SOS del olivar: piden precios justos y el fin de la especulación de las distribuidoras
Los olivareros protestan porque no cubren los costes de producción
Denuncian la especulación de las grandes distribuidoras alimentarias
Los agricultores denuncian pérdidas de 1.500 millones de euros anuales
MadridMiles de agricultores han tomado las calles de Sevilla para reclamar precios dignos para el sector. La manifestación, convocada por los sindicatos COAG y UPA ha contado con el apoyo de UGT y CC.OO. pero no ha podido enarbolar la bandera de la unidad. Ni ASAJA ni las cooperativas de productores se han sumado a la espera de un acuerdo político en el marco de la Mesa de Interlocución Agraria.
Los olivareros se quejan de que el sector está en manos de siete grandes distribuidoras que se encargan de fijar los precios y exigen que los especuladores dejen de intervenir los precios. España es el mayor productor de aceituna de la Unión Europea y también dónde se paga a menor precio.
1.500 M€ en pérdidas
El kilo de aceite se paga a apenas dos euros en origen y, según los convocantes, los costes de producción son de 2,7 euros por kilo. Por eso, el campo andaluz sufre pérdidas mil millonarias que, según los sindicatos agrarios podrían suponer el fin del olivar tradicional "y luego el consumidor lo paga a tres o cuatro euros en España y a más de cinco euros en Italia, aquí lo que hay es una maniobra especulativa" denuncia Miguel López, del sindicato COAG.

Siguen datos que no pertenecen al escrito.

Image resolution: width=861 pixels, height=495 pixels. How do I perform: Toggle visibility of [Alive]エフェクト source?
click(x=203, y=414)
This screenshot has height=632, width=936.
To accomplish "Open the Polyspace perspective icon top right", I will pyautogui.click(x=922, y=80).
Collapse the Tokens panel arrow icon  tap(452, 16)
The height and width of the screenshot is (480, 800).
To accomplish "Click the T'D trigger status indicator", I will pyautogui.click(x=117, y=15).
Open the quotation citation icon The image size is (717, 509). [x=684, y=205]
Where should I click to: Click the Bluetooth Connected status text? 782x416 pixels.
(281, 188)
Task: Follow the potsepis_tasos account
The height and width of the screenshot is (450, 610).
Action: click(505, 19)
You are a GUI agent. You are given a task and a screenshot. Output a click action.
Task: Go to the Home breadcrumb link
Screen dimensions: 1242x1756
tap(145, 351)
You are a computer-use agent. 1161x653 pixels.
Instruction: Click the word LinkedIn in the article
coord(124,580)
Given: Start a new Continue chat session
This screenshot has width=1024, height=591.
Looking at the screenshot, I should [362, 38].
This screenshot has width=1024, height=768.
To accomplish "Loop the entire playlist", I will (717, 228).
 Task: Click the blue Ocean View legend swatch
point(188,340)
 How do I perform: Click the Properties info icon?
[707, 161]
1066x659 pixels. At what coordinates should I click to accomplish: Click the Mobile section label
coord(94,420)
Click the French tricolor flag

"Mucho sacrificio, poco beneficio"
Es una de las consignas que gritaban los manifestantes. Y tiene su motivo. En España se produce la mitad de aceite de oliva del mundo y casi la cuarta parte de las aceitunas de mesa. Y también se pagan los precios más bajos en origen. Los agricultores denuncian que el aceite se utiliza como producto reclamo en las grandes cadenas de distribución alimentaria, con precios por debajo de los costes de producción en lo que se denomina "venta a pérdidas". En el caso del olivar tradicional, el más numeroso en España, con explotaciones familiares de pequeño y mediano tamaño, no se puede plantar cara a las empresas que dominan la industria y que tienen gran capacidad para presionar a los productores. Para Miguel Cobos, secretario general de UPA Andalucía, "lo que hay es una maniobra especulativa en Andalucía y en España. Están los especuladores, los intermediarios, aprovechándose de la atomización del sector, porque somos muchos y nos hacemos la competencia entre nosotros". De la aceituna dependen 300.000 familias en España.